Visual artist Thomas Kneubuhler and I are in Kangirsuk, a village of some 450 people, located on the Payne River, about 12 kilometers from Ungava Bay. We spent our day at Sautjuit School, working with teacher Velta Douglas's secondary students. And it was a magic day.
Here's why: it was quite foggy this morning, but it just so happened to clear up exactly after Thomas had finished his photo workshop and was ready to head outside with the students and their cameras. By the way, I should also tell you that Velta managed to get ten super fancy digital SLR cameras for her students -- she applied for and got a grant to cover the cost of the cameras... anyway, the students didn't just look like professionals, they behaved like professionals, too! Right now, Thomas is on his computer, reviewing the photos the students took today -- and tomorrow he'll give us all his feedback on their shots.
Like the other classes involved in this year's Quebec Roots project, the group here has had to come up with an idea for their chapter in this year's edition of Quebec Roots: The Place Where I Live. They've decided to focus on the land, and plan to call their chapter, "On the Land/From the Land." My job was to inspire them to do some writing. I explained how I'm hooked on writing and how writing (and reading) have helped me through the toughest moments in my life. I also talked about how writing takes courage. Together, we managed to produce a few group poems. They supplied the details and most of the language; I was the cheerleader at the blackboard -- and one especially cooperative student, Malaiya, was our official scribe, writing down everything and not once getting upset when we crossed things out and added new stuff.

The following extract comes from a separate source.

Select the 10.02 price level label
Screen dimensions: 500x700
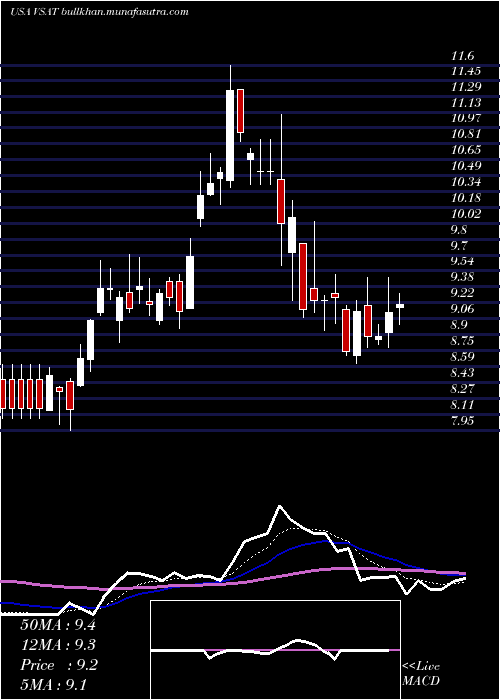click(466, 213)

We did a couple of poems about the students' experience on the land. I tried to stress the importance of details -- I explained how readers remember strong details. Jessie came up with a gorgeous unforgettable detail -- about a snowy owl landing on a wooden cross. Aaaahh! Jessie, you brought me with you there, and made me feel like I saw that snowy owl, too.

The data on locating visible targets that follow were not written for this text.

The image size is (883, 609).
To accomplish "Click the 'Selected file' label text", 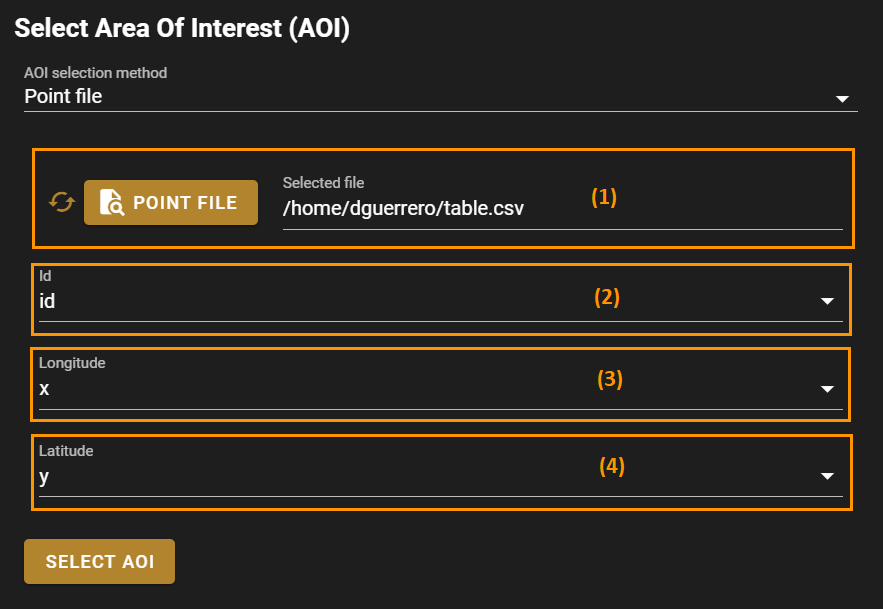I will 323,183.
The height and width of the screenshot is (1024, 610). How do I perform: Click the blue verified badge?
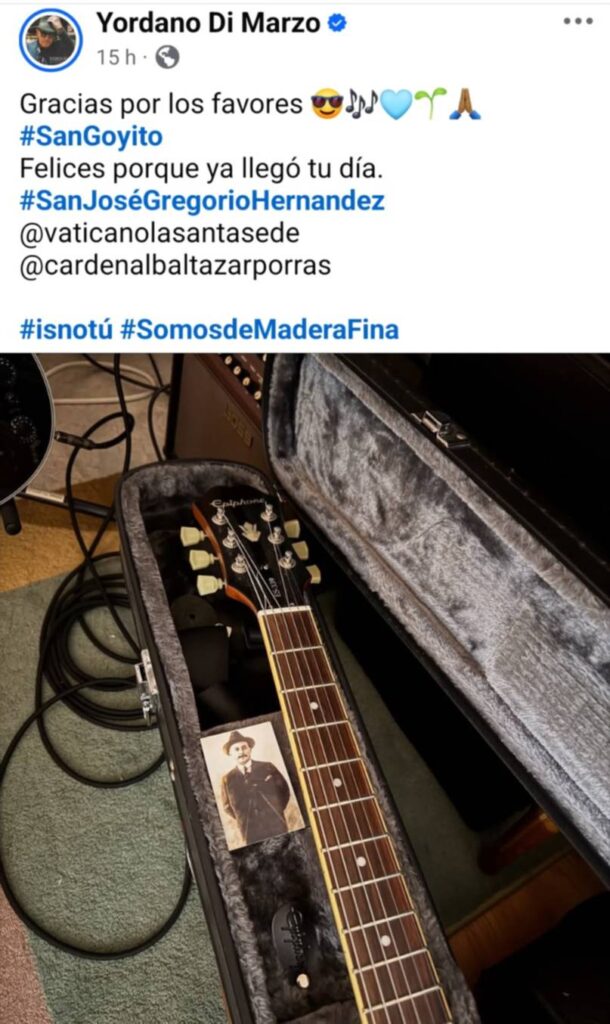coord(336,24)
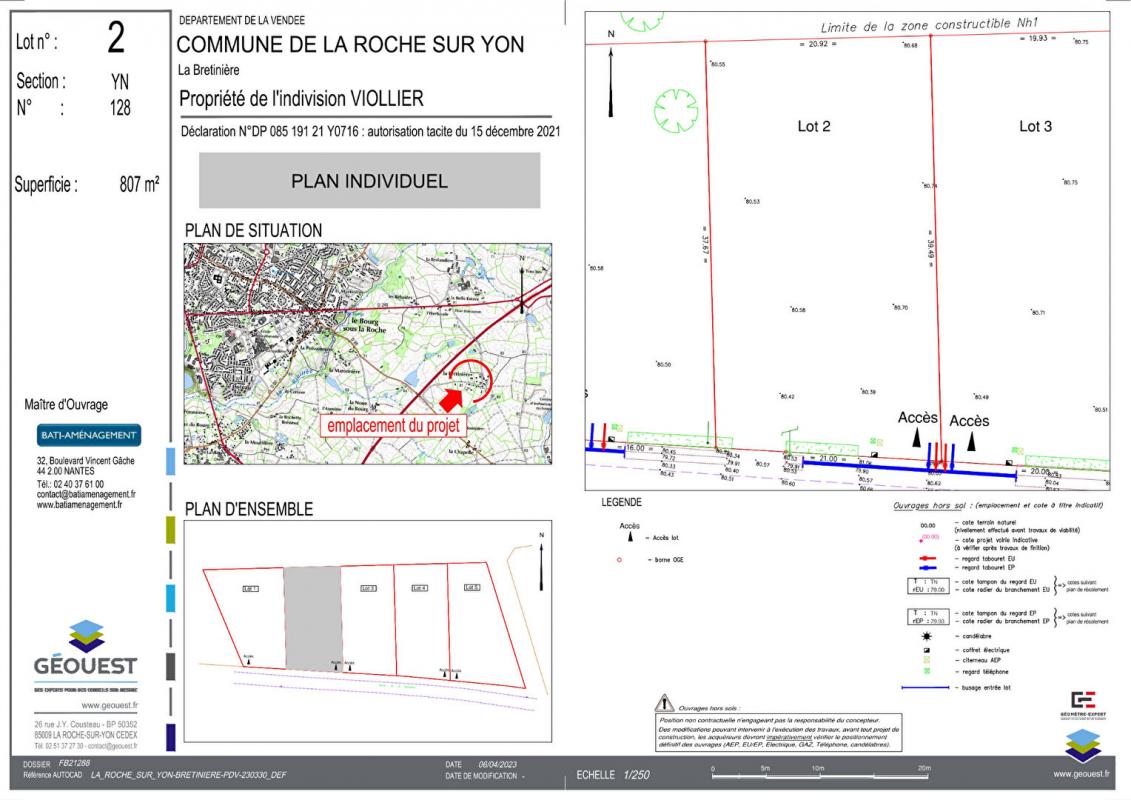This screenshot has width=1131, height=800.
Task: Open the www.batiamenagement.fr website link
Action: point(80,505)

Just about all the students made some sort of contribution to the writing. Christopher shared some great stories about a walrus and a polar bear. Susie helped to describe a woman named Sarah who had died in a nearby community, by telling us she came to Kangirsuk "when her family needed her or if there was a funeral." This detail will help readers get to know Sarah, too, and feel how kind she was.

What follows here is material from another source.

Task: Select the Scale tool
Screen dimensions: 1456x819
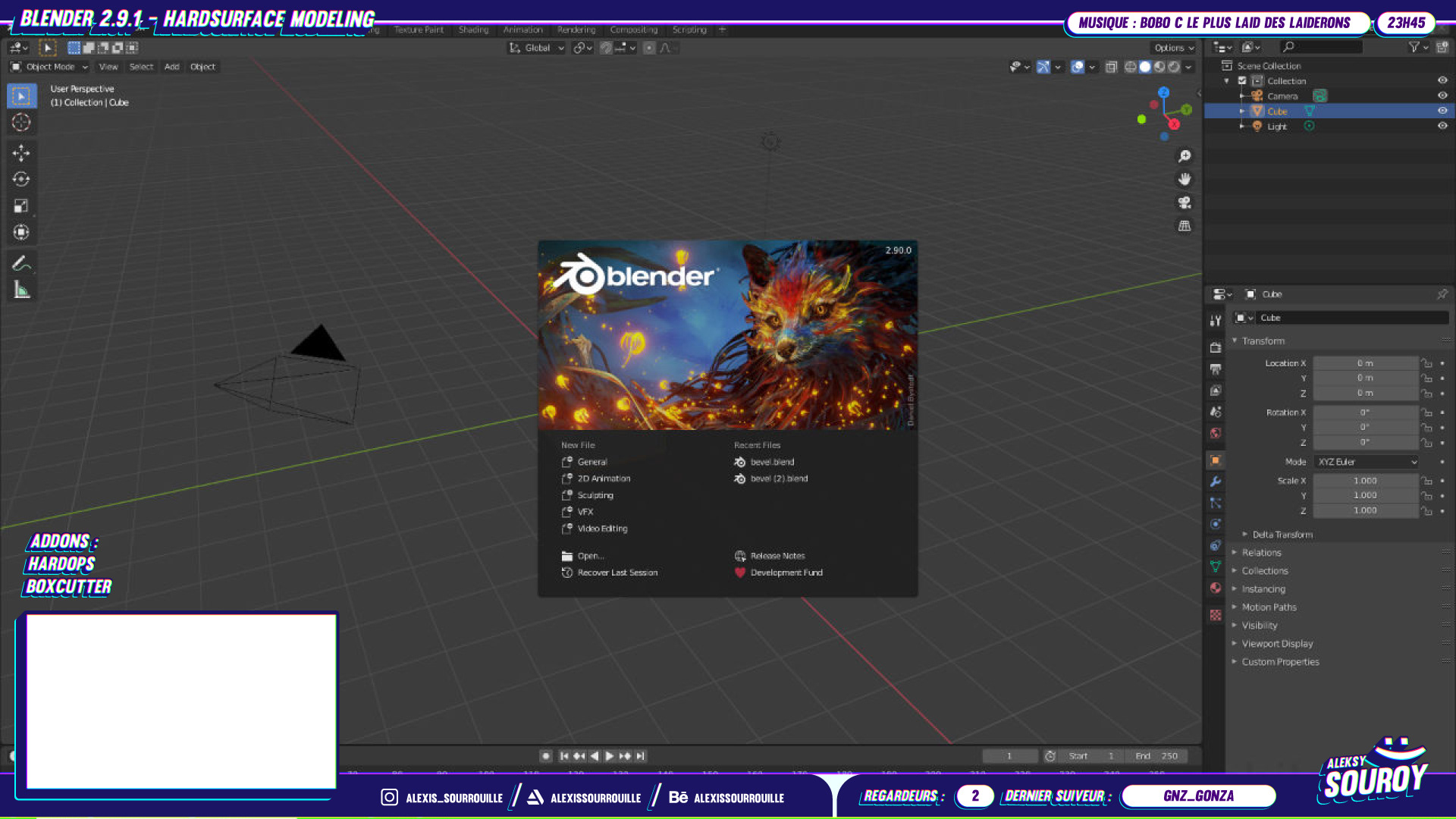Action: pos(21,206)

I took notes during Thomas's talk, too. I liked how he told the students, "First I think before I take a picture." Of course, that's great advice when it comes to writing, too. Thomas also compared himself to Joe Juneau, the former NHL player who's been working with students throughout Nunavik. Thomas said, "I'm a photography coach." Which makes me a writing coach. And today, we two coaches had a magic day. Thanks to Velta Douglas for doing such good preparatory work with her students and for training them to be expressive and polite (she uses an ingenious reward system called "Meltas") and to her students for sharing their stories and this beautiful place where they live with us!!